12 de agosto de 2009


Aqueço-me ao gole profundo de um café. Acalento-me ao contato inerente de uma folha de papel vazia, pré-cheia. Enterro-me no mundo multidão constante movimentante, movimentada, inconstante, das pessoas que caminham. Caminhar é uma dádiva, e uma dádiva é poder admirar dádivas ocorrendo.

Percebi como seria nulo o meu pensamento, o meu sentimento, o meu existir quanto ser, como pessoa, como qualquer-coisa-que-acha-que-existe. Seria, porque quem me vê não me enxerga. Quem me vê só se procura aqui, nunca se deixando perder. É triste, é bom. É bom porque é triste, e triste porque só eu me garanto em ver como é bom.

Tive contato, acho, que o único contato que me permiti ter com alguem em um âmbito, seja qual fosse. Aliás, já não me recordo da última vez em que tentei fingir ser eu mesmo. Não sei nada do Eu. Acredito saber do que ele gosta, do que ele quer. E, como um fiel cristão, naquilo em que acredito religiosamente, tomo por real na minha realidade.

Uma mulher, quatro anos a mais do que um "sem qualificação etária", o que sou. Posto que sempre consegue-se dizer algo como "recém saído das fraldas" ou, "quase Homem". Enfim, tais designações grotescas que o mundo idolatra. Funcionária de livraria, corpulência frágil e meiga. Faces alongadas e delicadas, que me remeteram em uma visão inexistente da consciência de como são as bonecas de porcelana italiana. Voz cálida, ah!, voz de musa! Voz de ninar, de entorpecer, de desligar-me. Olhos envergonhados, a vergonha sutil de mulher que não é do mundo.
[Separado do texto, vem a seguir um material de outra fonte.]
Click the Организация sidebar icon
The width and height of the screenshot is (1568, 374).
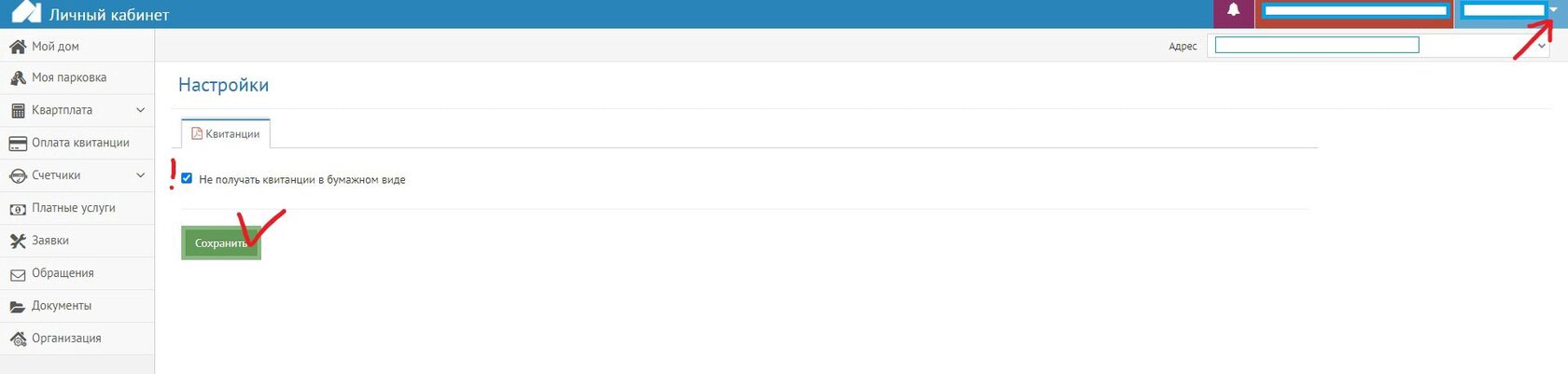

Digna mulher para se viver entre livros. Livros, os invejo mais ainda agora.

Pena, eu não sou galanteador. Sou frio, direto, objetivamente direto ao frio ponto da questão. Não me contemplo nem em pensamentos conseguir fluir-me de mim para alguém. Seria invasão. Seria perda e dano. Dano, de não ser correspondido talvez (é o medo do desconhecido). Perda, nem explicar é preciso. E quando não sou assim, sinto que não fui nada, so uma brisa quente que passou e fez os cabelos de outrem esvoaçarem graciosamente. Se experimentei de verdade ser um homem de galanteios, não o percebi. Certamente, não percebi, se houve-me.

Ela, muito solícita, além do normal (notei logo quando na quarta ou quinta frase ela já havia me dado horário de saída do trabalho e local onde mora, sem eu ao menos questionar-lhe qualquer coisa), assedia e desconjuntura todas as pilhas e pilhas de livros vís, os desgraçados pocket books , pois só assim ela acreditou poder encontrar "Carta ao pai", de Kafka.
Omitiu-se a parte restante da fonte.